_Your goal_
Exactly the lines from the opening of the records through the line containing "The height and width of the screenshot is (1568, 731)." should be copied, with both included.

_Material provided_
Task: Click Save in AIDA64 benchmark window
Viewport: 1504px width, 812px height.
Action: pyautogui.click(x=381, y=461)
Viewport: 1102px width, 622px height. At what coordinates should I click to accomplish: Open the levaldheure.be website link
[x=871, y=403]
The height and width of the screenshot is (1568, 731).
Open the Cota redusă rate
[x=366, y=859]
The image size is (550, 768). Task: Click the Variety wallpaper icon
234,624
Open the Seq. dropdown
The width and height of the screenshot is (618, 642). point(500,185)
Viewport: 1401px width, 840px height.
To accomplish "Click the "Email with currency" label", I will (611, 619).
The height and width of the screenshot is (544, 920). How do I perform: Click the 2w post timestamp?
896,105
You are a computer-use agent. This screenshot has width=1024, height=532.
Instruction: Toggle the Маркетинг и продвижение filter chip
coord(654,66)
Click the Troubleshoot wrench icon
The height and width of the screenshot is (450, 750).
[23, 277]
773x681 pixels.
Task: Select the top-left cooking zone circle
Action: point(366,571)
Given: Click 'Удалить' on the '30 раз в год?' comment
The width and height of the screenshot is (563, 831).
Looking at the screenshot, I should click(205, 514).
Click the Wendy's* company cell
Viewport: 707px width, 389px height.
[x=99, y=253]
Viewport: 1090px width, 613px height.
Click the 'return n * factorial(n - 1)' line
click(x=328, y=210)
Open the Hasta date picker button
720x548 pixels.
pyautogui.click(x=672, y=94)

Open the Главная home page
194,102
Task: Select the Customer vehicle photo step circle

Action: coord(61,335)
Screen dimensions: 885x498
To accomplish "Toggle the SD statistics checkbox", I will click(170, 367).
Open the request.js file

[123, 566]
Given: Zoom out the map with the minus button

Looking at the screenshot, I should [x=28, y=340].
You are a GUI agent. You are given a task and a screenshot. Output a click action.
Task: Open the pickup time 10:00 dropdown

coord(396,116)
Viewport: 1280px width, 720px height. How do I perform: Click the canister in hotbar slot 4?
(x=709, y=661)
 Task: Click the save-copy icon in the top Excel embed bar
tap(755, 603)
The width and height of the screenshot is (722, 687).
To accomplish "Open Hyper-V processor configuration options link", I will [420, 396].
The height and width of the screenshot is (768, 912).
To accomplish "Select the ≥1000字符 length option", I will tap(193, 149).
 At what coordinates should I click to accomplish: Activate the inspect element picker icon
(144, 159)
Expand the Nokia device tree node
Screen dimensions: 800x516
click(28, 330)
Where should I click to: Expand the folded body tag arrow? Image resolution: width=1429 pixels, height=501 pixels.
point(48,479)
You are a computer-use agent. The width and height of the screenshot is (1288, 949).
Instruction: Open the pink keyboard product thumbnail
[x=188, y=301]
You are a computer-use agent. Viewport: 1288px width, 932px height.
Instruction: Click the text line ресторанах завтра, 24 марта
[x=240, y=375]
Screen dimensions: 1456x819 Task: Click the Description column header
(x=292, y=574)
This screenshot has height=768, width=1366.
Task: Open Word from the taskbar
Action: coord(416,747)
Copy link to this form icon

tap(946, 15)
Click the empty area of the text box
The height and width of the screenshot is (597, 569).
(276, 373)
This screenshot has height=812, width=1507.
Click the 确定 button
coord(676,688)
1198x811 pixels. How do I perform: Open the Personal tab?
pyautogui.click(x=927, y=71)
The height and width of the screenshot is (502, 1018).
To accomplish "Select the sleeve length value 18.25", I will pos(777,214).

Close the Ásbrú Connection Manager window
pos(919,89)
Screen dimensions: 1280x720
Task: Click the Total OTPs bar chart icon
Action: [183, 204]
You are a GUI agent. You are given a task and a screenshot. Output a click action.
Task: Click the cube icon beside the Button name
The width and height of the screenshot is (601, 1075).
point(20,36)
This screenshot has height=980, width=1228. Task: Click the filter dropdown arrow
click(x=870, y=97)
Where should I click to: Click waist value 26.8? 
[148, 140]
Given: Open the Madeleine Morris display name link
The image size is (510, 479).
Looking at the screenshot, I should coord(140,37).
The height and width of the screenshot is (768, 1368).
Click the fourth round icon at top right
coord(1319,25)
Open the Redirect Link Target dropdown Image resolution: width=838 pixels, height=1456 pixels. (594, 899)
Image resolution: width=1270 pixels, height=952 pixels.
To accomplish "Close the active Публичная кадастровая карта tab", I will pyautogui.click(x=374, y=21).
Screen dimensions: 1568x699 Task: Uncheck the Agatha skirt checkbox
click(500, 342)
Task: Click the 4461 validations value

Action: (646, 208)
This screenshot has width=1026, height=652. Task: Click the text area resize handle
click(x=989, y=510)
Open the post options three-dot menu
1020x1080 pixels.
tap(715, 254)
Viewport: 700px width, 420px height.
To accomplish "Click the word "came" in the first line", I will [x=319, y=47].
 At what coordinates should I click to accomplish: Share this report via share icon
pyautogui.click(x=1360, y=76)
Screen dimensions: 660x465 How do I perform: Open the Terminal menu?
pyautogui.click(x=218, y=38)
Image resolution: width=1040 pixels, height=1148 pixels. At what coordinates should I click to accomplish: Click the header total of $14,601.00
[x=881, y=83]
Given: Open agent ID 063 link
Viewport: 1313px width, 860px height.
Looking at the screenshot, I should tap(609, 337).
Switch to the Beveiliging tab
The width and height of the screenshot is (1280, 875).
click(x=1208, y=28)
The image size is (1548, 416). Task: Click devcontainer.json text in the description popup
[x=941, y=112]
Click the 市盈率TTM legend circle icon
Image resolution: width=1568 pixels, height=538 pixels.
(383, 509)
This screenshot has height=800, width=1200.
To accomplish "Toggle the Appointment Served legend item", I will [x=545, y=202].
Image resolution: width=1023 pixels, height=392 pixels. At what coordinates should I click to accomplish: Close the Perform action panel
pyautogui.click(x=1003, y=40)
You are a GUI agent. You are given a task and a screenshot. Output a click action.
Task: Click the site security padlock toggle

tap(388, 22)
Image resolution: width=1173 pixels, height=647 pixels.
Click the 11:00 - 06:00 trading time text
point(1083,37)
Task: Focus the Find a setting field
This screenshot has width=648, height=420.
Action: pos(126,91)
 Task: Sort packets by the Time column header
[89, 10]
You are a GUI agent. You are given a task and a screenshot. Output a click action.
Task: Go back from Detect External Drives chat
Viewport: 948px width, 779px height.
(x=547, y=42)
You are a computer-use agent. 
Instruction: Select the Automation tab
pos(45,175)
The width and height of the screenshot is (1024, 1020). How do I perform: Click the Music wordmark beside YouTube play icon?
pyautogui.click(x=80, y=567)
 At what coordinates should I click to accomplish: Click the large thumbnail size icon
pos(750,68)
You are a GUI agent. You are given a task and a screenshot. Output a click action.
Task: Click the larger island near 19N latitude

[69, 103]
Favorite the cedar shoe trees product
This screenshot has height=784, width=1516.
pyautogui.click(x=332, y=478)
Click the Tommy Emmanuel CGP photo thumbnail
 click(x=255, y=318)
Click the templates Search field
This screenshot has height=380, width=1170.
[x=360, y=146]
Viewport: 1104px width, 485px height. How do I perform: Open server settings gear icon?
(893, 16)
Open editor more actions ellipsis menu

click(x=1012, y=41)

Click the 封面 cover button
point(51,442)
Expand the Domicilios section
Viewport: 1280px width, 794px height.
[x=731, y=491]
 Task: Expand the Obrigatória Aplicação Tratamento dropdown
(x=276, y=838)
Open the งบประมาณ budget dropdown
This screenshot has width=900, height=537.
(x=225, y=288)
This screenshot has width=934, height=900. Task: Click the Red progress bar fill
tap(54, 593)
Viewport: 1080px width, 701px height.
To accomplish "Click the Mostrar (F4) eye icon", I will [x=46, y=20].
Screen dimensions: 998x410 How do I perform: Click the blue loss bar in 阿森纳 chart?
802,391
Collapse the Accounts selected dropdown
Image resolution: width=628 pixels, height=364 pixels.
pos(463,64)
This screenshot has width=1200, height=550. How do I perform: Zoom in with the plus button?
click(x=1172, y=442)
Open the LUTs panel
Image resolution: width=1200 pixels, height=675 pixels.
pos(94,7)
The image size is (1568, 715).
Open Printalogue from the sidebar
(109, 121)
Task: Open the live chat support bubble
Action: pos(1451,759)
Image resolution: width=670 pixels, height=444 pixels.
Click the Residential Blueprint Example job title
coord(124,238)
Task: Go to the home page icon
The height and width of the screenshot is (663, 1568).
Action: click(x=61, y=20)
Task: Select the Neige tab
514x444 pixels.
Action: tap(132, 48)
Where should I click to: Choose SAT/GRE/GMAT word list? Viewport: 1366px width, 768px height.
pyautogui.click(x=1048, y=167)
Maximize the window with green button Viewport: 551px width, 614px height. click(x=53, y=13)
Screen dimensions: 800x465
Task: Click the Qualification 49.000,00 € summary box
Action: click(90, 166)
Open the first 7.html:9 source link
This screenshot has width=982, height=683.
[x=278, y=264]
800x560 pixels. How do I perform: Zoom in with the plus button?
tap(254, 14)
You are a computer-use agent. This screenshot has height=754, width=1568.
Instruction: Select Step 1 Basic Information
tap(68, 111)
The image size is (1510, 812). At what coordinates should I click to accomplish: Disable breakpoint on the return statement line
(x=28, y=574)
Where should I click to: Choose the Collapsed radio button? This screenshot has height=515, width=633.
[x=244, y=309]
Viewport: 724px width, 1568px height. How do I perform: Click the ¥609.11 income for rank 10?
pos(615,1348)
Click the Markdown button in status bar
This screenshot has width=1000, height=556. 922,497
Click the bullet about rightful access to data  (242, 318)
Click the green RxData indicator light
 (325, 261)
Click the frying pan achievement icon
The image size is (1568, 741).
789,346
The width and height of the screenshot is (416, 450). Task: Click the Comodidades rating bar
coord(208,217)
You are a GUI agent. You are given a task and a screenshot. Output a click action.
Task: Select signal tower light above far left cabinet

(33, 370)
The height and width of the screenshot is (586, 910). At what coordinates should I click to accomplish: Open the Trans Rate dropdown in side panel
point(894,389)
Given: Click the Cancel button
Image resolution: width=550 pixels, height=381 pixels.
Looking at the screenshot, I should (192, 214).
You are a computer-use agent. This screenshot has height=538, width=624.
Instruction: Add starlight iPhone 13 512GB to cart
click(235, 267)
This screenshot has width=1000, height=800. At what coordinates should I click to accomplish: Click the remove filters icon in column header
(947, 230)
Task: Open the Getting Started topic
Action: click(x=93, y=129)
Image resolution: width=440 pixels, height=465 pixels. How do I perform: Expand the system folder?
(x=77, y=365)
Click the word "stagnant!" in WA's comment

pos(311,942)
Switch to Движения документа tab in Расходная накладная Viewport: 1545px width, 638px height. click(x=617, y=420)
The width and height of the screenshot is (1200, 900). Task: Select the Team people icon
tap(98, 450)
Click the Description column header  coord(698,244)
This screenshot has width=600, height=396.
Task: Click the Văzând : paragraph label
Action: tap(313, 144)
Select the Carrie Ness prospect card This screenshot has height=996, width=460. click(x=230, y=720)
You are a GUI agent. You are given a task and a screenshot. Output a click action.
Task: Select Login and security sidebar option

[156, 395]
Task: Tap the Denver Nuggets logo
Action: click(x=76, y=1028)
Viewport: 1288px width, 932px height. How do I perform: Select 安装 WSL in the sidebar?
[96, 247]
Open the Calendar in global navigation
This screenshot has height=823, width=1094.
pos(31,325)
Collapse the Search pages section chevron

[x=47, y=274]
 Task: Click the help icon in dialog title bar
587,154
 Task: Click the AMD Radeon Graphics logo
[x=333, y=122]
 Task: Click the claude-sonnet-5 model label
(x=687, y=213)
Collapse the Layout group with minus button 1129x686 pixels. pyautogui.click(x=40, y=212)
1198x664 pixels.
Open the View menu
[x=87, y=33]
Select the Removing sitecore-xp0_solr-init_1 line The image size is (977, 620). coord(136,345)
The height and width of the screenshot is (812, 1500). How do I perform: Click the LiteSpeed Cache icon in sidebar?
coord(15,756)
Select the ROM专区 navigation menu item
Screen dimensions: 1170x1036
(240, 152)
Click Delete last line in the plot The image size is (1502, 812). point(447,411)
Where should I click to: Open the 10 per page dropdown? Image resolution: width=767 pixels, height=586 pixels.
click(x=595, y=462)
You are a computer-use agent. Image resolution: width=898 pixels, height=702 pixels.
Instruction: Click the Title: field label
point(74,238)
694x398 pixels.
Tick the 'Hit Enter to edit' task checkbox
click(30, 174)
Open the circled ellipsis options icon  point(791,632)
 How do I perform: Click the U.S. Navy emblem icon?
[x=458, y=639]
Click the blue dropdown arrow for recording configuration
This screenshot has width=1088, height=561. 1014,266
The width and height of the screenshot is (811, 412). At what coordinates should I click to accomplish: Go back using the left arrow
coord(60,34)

_Result of this exercise_
Task: Click Save in AIDA64 benchmark window
Viewport: 1504px width, 812px height.
Action: pyautogui.click(x=381, y=461)
Viewport: 1102px width, 622px height. At what coordinates should I click to accomplish: Open the levaldheure.be website link
[x=871, y=403]
The height and width of the screenshot is (1568, 731).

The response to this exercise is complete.